Die mangelhafte Verbraucherinformation ist eine von mehreren überwiegend bekannten Schwachstellen, die Bund und Länder jetzt als Konsequenz Nummer drei möglicherweise schließen werden. Konkret geprüft wird eine Verschärfung des Verbraucherinformationsgesetzes; die Bundesministerin Ilse Aigner (CSU) lehnt das bisher trotz des Drängens der Opposition ab.

Vorbereitet werden außerdem härtere Strafen für Lebensmittel-Betrüger, wozu auch eine Abschöpfung der Gewinne gehören soll. Dies treffe kriminelle Unternehmen an der empfindlichen Stelle, meinte Remmel.

Kontrolle der Betriebskontrollen

„Täuschung darf sich nicht lohnen“, heißt es in dem Aktionsplan.
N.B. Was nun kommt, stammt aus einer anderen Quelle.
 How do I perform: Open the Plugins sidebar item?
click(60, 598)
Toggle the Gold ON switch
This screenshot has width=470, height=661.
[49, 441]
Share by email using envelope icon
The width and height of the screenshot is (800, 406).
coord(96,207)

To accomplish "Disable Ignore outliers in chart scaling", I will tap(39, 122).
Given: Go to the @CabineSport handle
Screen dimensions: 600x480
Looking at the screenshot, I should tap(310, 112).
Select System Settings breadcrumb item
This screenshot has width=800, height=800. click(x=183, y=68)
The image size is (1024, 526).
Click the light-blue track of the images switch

Die Länder wollen zudem das Kontrollsystem, das sich auf Eigenuntersuchungen der Unternehmen stützt, auf den Prüfstand stellen.

Schließlich befürworten die Minister eine EU-weite Kennzeichnungspflicht auch für verarbeitete Lebensmittel, zumindest solche mit Fleischzutat – bislang muss die Herkunft nur bei rohem Rindfleisch angegeben werden, demnächst auch bei anderen Fleischsorten.

„Folgenlose Ankündigungspolitik“

Die Herkunftsangabe auch für bestimmte Bestandteile von Fertiggerichten würde gezielten Betrug zwar nicht verhindern, aber Kontrollen erleichtern; von der EU erwarten Bund und Länder jetzt Eckpunkte bis Ende des Jahres. Aigner hatte die erweiterte Kennzeichnungspflicht auf EU-Ebene bislang verhindert.

Aigners Politik sei verlogen, klagte deshalb die SPD. Die Verbraucherorganisation Foodwatch warf der Ministerin „folgenlose Ankündigungspolitik“ vor.